Spendenaufruf

Joris will auf Tour

Anja Reckleben aus Salzwedel will einen Transporter, der für ihren behinderten Sohn geeignet ist, und realisiert das über „Crowdfunding“.

Salzwedel l „Er lebt durch Erleben“, beschreibt Anja Reckleben ihren Sohn in einem Satz. Der 16-jährige Joris Michel hat ähnliche Interessen wie andere Jungen in seinem Alter: Er mag Videospiele, „Star Wars“, Wrestling, Fußball und besucht gerne Konzerte wie von „FeineSahneFischfilet“ oder „SWISS“, deren Logo auch auf seinem alten Rollstuhl prangt.

Doch besonders solche Besuche sind ihm allein nicht möglich, denn Joris lebt mit einer Lähmung aller vier Gliedmaßen – einer „Tetraspastik“ – sowie einem instabilen Rumpf. Seine Mutter Anja Reckleben will nun Geld sammeln, um einen Transporter zu finanzieren, der besser auf Joris’ Bedürfnisse eingestellt ist.

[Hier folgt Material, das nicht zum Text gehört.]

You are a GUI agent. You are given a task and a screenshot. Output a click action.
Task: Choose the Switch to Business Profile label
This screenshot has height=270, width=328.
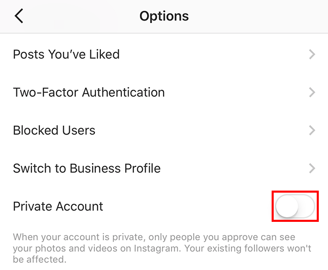coord(87,168)
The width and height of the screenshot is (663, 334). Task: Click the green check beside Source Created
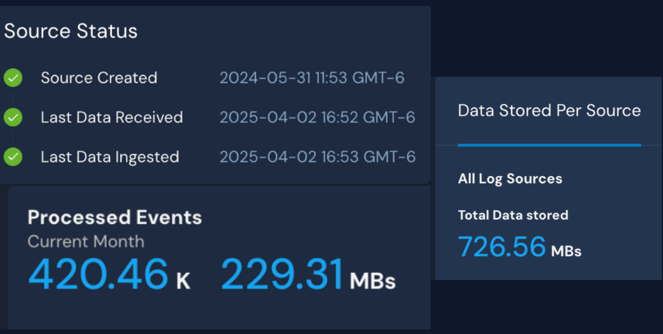13,78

Geplant ist ein gebrauchter Transporter mit neuem Lift, damit Joris’ Eltern ihn und seinen Rollstuhl nicht mehr per Hand aus und in das Auto tragen müssen. Diese beiden Schritte sind schon abgeschlossen, im März soll außerdem eine Sitzbank und ein System zur Rollstuhlhalterung folgen.

Die Sammlung soll dafür dienen, die entstandenen Mehrkosten zu decken. Dazu hatte Reckleben eine Seite auf betterplace.me angelegt, auf der etliche Spendensammlungen – etwa für private Kunstprojekte, Schulfinanzierungen oder Tierbehandlungen – organisiert sind.

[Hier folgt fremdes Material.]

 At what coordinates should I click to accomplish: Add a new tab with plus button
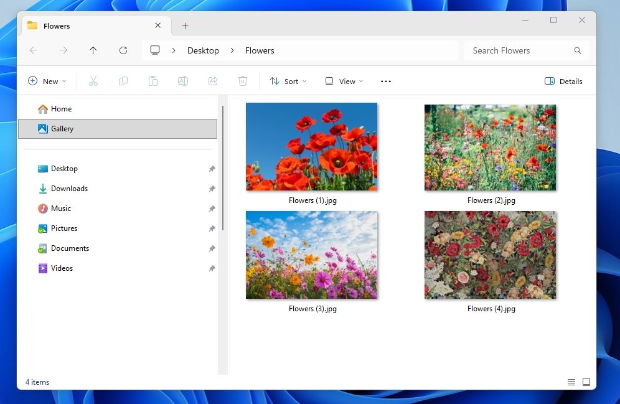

Spenden für die Aktion mit dem Motto Rollifahrer on Tour sind über Methoden wie Kreditkarte oder PayPal möglich. Unabhängig davon werden auch Überweisungen angenommen, manche Bekannte haben der Familie einfach Geld in den Briefkasten gesteckt, freut sich Reckleben.

Von den angestrebten 20.000 Euro sind seit Kampagnenstart am 13. November übrigens schon 5.619 Euro zusammengekommen, wie die Seite listet. Einzelspenden reichen von 5 bis 100 Euro. Aus anderen Quellen kamen zudem noch 740 Euro zusammen, gibt Reckleben an – also 6.329 Euro insgesamt (Stand 21. Dezember).

Mit dem Schritt einer solchen Kampagne habe sie aber lange gezögert, schildert Reckleben, denn: „Man will es ja irgendwo allein schaffen“. Als sie aber sah, wie andere Eltern schwerbehinderter Kinder mit einer ähnlichen Aktion Erfolg hatten, wollte auch sie diese „Kraft der Vielen“ nutzen.

Die Volksstimme hat übrigens nicht mit Joris direkt geredet, weil ihm das Reden schwer fällt. Seine Mutter beschreibt die Situation so, „dass er zwar in seinem Kopf ganz viele Ideen hat“ – er sei zum Beispiel sehr an Geschichte interessiert – „aber sie nicht umsetzen kann“. Sprechen könne er nur in ruhigeren Momenten, oder über einen Computer. Diesen weigere er sich aber, zu nutzen – „Er ist ein Teenager, ne“, scherzt seine Mutter.

Wer keine Möglichkeit zur Online-Überweisung hat oder nutzen möchte, kann auch direkt überweisen, unter der IBAN DE90 5001 0517 5529 0354 35, Bank ING-DiBa, Kontoinhaber Joris Michel Reckleben.